# Exercise inputs

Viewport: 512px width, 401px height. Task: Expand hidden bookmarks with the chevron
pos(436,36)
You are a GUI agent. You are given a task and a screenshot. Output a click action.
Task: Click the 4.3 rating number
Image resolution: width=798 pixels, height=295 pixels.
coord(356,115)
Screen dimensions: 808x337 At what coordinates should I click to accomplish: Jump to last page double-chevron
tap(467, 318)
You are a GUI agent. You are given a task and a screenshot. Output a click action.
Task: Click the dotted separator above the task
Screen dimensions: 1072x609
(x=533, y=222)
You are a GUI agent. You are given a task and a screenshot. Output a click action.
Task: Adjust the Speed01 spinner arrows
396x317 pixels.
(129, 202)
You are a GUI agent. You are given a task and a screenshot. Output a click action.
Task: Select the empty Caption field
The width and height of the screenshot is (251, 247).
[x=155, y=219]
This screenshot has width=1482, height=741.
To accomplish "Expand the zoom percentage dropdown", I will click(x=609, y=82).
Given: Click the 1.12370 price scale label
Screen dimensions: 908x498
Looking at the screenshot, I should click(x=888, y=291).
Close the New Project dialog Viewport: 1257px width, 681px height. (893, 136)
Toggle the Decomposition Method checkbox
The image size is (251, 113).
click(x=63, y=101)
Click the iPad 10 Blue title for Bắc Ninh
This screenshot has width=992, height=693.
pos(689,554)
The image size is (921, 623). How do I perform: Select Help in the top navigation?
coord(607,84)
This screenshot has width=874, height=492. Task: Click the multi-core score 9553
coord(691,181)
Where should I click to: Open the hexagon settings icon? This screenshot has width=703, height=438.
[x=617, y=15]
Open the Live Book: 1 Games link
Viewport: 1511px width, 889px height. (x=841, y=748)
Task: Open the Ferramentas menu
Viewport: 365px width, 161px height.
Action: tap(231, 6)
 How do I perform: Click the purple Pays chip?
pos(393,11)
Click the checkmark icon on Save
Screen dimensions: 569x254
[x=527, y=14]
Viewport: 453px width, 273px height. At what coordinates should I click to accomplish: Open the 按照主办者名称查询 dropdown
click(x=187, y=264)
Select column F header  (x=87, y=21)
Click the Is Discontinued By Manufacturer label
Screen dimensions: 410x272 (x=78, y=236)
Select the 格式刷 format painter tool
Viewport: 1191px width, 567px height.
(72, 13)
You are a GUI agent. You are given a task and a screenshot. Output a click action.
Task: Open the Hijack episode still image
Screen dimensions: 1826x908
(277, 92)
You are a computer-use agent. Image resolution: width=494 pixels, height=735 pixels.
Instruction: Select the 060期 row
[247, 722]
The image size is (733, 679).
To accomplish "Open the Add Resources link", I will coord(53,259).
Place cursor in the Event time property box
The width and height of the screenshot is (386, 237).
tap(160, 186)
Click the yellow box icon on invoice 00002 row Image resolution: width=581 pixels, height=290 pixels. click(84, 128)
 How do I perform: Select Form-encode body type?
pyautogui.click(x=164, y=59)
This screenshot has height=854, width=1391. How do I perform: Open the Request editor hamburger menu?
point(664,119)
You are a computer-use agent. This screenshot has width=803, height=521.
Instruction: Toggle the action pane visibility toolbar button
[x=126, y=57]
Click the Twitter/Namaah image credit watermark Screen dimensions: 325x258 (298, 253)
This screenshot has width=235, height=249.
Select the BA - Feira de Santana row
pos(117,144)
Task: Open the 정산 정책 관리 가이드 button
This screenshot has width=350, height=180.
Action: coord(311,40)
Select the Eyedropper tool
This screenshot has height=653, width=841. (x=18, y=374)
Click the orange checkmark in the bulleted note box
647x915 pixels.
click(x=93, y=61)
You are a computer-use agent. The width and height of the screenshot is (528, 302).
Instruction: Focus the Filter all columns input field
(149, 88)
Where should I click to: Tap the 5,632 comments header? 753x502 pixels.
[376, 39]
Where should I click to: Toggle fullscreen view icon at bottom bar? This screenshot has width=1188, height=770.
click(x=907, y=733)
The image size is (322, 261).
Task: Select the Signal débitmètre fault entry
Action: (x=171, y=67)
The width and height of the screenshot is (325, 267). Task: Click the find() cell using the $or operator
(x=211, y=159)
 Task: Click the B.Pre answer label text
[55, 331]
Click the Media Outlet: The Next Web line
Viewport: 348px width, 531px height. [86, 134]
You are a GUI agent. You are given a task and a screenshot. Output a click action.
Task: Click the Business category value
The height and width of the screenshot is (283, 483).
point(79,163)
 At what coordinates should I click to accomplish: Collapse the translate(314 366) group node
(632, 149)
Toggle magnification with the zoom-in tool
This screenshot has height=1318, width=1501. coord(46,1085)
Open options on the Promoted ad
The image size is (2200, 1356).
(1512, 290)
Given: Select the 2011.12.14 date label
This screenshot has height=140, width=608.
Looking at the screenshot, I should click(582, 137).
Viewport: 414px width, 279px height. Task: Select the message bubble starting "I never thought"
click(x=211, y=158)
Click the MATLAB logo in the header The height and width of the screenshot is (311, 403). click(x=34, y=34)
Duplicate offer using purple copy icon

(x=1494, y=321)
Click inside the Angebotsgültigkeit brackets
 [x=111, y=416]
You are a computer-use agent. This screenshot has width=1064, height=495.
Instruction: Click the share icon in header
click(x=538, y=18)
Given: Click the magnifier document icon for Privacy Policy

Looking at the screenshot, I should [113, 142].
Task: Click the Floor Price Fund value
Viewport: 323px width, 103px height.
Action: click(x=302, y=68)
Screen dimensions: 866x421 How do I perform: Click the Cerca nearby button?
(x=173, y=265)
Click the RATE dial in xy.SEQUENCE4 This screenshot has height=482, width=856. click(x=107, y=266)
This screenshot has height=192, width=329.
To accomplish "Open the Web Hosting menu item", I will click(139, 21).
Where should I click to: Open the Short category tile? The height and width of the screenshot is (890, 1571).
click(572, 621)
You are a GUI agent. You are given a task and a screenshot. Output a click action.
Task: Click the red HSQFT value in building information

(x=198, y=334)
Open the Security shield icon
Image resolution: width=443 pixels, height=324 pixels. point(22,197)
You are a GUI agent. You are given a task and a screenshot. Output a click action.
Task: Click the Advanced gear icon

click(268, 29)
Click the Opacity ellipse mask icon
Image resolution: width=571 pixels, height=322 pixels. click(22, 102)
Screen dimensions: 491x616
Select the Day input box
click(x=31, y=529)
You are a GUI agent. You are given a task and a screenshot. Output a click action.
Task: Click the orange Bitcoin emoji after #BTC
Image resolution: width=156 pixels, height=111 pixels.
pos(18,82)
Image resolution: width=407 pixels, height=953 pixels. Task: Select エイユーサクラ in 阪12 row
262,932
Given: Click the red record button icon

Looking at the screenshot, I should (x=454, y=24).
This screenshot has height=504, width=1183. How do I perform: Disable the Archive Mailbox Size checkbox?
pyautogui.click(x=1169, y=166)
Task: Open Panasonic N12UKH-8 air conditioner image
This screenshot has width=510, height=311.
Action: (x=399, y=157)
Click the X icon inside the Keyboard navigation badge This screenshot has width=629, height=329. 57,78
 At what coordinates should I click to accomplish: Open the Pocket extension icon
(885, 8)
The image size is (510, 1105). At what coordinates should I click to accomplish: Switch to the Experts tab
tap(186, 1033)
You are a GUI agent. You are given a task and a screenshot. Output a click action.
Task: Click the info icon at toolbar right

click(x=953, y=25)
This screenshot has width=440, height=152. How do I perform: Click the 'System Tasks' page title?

# Instructions for the task
Echo the lines above exactly as they appear, from first to last.

# Worked answer
Viewport: 512px width, 401px height. Task: Expand hidden bookmarks with the chevron
pos(436,36)
You are a GUI agent. You are given a task and a screenshot. Output a click action.
Task: Click the 4.3 rating number
Image resolution: width=798 pixels, height=295 pixels.
coord(356,115)
Screen dimensions: 808x337 At what coordinates should I click to accomplish: Jump to last page double-chevron
tap(467, 318)
You are a GUI agent. You are given a task and a screenshot. Output a click action.
Task: Click the dotted separator above the task
Screen dimensions: 1072x609
(x=533, y=222)
You are a GUI agent. You are given a task and a screenshot. Output a click action.
Task: Adjust the Speed01 spinner arrows
396x317 pixels.
(129, 202)
You are a GUI agent. You are given a task and a screenshot. Output a click action.
Task: Select the empty Caption field
The width and height of the screenshot is (251, 247).
[x=155, y=219]
This screenshot has width=1482, height=741.
To accomplish "Expand the zoom percentage dropdown", I will click(x=609, y=82).
Given: Click the 1.12370 price scale label
Screen dimensions: 908x498
Looking at the screenshot, I should click(x=888, y=291).
Close the New Project dialog Viewport: 1257px width, 681px height. (893, 136)
Toggle the Decomposition Method checkbox
The image size is (251, 113).
click(x=63, y=101)
Click the iPad 10 Blue title for Bắc Ninh
This screenshot has width=992, height=693.
pos(689,554)
The image size is (921, 623). How do I perform: Select Help in the top navigation?
coord(607,84)
This screenshot has width=874, height=492. Task: Click the multi-core score 9553
coord(691,181)
Where should I click to: Open the hexagon settings icon? This screenshot has width=703, height=438.
[x=617, y=15]
Open the Live Book: 1 Games link
Viewport: 1511px width, 889px height. (x=841, y=748)
Task: Open the Ferramentas menu
Viewport: 365px width, 161px height.
Action: tap(231, 6)
 How do I perform: Click the purple Pays chip?
pos(393,11)
Click the checkmark icon on Save
Screen dimensions: 569x254
[x=527, y=14]
Viewport: 453px width, 273px height. At what coordinates should I click to accomplish: Open the 按照主办者名称查询 dropdown
click(x=187, y=264)
Select column F header  (x=87, y=21)
Click the Is Discontinued By Manufacturer label
Screen dimensions: 410x272 (x=78, y=236)
Select the 格式刷 format painter tool
Viewport: 1191px width, 567px height.
(72, 13)
You are a GUI agent. You are given a task and a screenshot. Output a click action.
Task: Open the Hijack episode still image
Screen dimensions: 1826x908
(277, 92)
You are a computer-use agent. Image resolution: width=494 pixels, height=735 pixels.
Instruction: Select the 060期 row
[247, 722]
The image size is (733, 679).
To accomplish "Open the Add Resources link", I will coord(53,259).
Place cursor in the Event time property box
The width and height of the screenshot is (386, 237).
tap(160, 186)
Click the yellow box icon on invoice 00002 row Image resolution: width=581 pixels, height=290 pixels. click(84, 128)
 How do I perform: Select Form-encode body type?
pyautogui.click(x=164, y=59)
This screenshot has height=854, width=1391. How do I perform: Open the Request editor hamburger menu?
point(664,119)
You are a computer-use agent. This screenshot has width=803, height=521.
Instruction: Toggle the action pane visibility toolbar button
[x=126, y=57]
Click the Twitter/Namaah image credit watermark Screen dimensions: 325x258 (298, 253)
This screenshot has width=235, height=249.
Select the BA - Feira de Santana row
pos(117,144)
Task: Open the 정산 정책 관리 가이드 button
This screenshot has width=350, height=180.
Action: coord(311,40)
Select the Eyedropper tool
This screenshot has height=653, width=841. (x=18, y=374)
Click the orange checkmark in the bulleted note box
647x915 pixels.
click(x=93, y=61)
You are a computer-use agent. The width and height of the screenshot is (528, 302).
Instruction: Focus the Filter all columns input field
(149, 88)
Where should I click to: Tap the 5,632 comments header? 753x502 pixels.
[376, 39]
Where should I click to: Toggle fullscreen view icon at bottom bar? This screenshot has width=1188, height=770.
click(x=907, y=733)
The image size is (322, 261).
Task: Select the Signal débitmètre fault entry
Action: (x=171, y=67)
The width and height of the screenshot is (325, 267). Task: Click the find() cell using the $or operator
(x=211, y=159)
 Task: Click the B.Pre answer label text
[55, 331]
Click the Media Outlet: The Next Web line
Viewport: 348px width, 531px height. [86, 134]
You are a GUI agent. You are given a task and a screenshot. Output a click action.
Task: Click the Business category value
The height and width of the screenshot is (283, 483).
point(79,163)
 At what coordinates should I click to accomplish: Collapse the translate(314 366) group node
(632, 149)
Toggle magnification with the zoom-in tool
This screenshot has height=1318, width=1501. coord(46,1085)
Open options on the Promoted ad
The image size is (2200, 1356).
(1512, 290)
Given: Select the 2011.12.14 date label
This screenshot has height=140, width=608.
Looking at the screenshot, I should click(582, 137).
Viewport: 414px width, 279px height. Task: Select the message bubble starting "I never thought"
click(x=211, y=158)
Click the MATLAB logo in the header The height and width of the screenshot is (311, 403). click(x=34, y=34)
Duplicate offer using purple copy icon

(x=1494, y=321)
Click inside the Angebotsgültigkeit brackets
 [x=111, y=416]
You are a computer-use agent. This screenshot has width=1064, height=495.
Instruction: Click the share icon in header
click(x=538, y=18)
Given: Click the magnifier document icon for Privacy Policy

Looking at the screenshot, I should [113, 142].
Task: Click the Floor Price Fund value
Viewport: 323px width, 103px height.
Action: click(x=302, y=68)
Screen dimensions: 866x421 How do I perform: Click the Cerca nearby button?
(x=173, y=265)
Click the RATE dial in xy.SEQUENCE4 This screenshot has height=482, width=856. click(x=107, y=266)
This screenshot has height=192, width=329.
To accomplish "Open the Web Hosting menu item", I will click(139, 21).
Where should I click to: Open the Short category tile? The height and width of the screenshot is (890, 1571).
click(572, 621)
You are a GUI agent. You are given a task and a screenshot. Output a click action.
Task: Click the red HSQFT value in building information

(x=198, y=334)
Open the Security shield icon
Image resolution: width=443 pixels, height=324 pixels. point(22,197)
You are a GUI agent. You are given a task and a screenshot. Output a click action.
Task: Click the Advanced gear icon

click(268, 29)
Click the Opacity ellipse mask icon
Image resolution: width=571 pixels, height=322 pixels. click(22, 102)
Screen dimensions: 491x616
Select the Day input box
click(x=31, y=529)
You are a GUI agent. You are given a task and a screenshot. Output a click action.
Task: Click the orange Bitcoin emoji after #BTC
Image resolution: width=156 pixels, height=111 pixels.
pos(18,82)
Image resolution: width=407 pixels, height=953 pixels. Task: Select エイユーサクラ in 阪12 row
262,932
Given: Click the red record button icon

Looking at the screenshot, I should (x=454, y=24).
This screenshot has height=504, width=1183. How do I perform: Disable the Archive Mailbox Size checkbox?
pyautogui.click(x=1169, y=166)
Task: Open Panasonic N12UKH-8 air conditioner image
This screenshot has width=510, height=311.
Action: (x=399, y=157)
Click the X icon inside the Keyboard navigation badge This screenshot has width=629, height=329. 57,78
 At what coordinates should I click to accomplish: Open the Pocket extension icon
(885, 8)
The image size is (510, 1105). At what coordinates should I click to accomplish: Switch to the Experts tab
tap(186, 1033)
You are a GUI agent. You are given a task and a screenshot. Output a click action.
Task: Click the info icon at toolbar right

click(x=953, y=25)
This screenshot has width=440, height=152. How do I perform: Click the 'System Tasks' page title?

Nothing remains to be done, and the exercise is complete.